▶ Work instruction
From the data that follows, print exactly the lines starting at the one containing "1005x708 pixels." and ending at the one containing "Given: Open the blue question mark help icon"; include both of them and nothing more.

(Recorded data)
□ □ □ □
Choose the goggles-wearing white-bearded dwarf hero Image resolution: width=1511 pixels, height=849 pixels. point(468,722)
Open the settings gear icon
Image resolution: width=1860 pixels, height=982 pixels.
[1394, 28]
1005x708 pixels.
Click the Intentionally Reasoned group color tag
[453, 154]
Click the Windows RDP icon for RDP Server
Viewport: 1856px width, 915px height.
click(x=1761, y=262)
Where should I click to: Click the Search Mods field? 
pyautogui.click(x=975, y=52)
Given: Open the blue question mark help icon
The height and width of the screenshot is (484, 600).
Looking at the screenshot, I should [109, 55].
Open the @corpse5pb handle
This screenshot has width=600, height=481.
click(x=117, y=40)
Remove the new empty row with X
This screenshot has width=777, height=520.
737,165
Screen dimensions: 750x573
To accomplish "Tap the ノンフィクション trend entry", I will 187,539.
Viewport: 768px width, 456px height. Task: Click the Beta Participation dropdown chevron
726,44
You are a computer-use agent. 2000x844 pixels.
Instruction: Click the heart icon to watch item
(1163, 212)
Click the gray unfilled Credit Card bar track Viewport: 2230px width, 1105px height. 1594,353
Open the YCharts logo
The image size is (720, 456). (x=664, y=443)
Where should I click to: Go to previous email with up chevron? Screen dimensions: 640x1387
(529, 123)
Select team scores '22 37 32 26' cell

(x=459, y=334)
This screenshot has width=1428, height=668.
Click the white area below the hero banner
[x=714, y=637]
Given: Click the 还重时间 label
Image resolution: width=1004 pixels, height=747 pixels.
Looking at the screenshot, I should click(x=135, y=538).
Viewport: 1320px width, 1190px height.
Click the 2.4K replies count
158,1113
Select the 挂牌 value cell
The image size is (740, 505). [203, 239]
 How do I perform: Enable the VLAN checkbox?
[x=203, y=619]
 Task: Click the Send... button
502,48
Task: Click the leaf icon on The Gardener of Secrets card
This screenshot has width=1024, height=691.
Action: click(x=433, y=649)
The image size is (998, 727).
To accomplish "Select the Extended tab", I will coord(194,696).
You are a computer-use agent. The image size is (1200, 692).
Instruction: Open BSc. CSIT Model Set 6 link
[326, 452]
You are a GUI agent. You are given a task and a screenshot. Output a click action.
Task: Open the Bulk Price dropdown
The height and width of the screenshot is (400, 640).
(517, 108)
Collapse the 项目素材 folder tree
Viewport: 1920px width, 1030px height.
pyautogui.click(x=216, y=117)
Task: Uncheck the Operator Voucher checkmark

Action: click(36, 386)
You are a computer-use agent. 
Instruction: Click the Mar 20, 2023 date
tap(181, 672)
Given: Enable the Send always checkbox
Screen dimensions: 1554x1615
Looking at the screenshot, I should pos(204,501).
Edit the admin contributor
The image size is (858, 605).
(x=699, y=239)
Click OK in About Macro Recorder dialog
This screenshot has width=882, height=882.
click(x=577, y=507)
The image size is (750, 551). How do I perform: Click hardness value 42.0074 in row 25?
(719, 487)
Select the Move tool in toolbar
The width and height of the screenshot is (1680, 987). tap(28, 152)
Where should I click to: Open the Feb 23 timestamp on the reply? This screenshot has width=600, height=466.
□ □ □ □
▶ Expected output
1005x708 pixels.
Click the Intentionally Reasoned group color tag
[453, 154]
Click the Windows RDP icon for RDP Server
Viewport: 1856px width, 915px height.
click(x=1761, y=262)
Where should I click to: Click the Search Mods field? 
pyautogui.click(x=975, y=52)
Given: Open the blue question mark help icon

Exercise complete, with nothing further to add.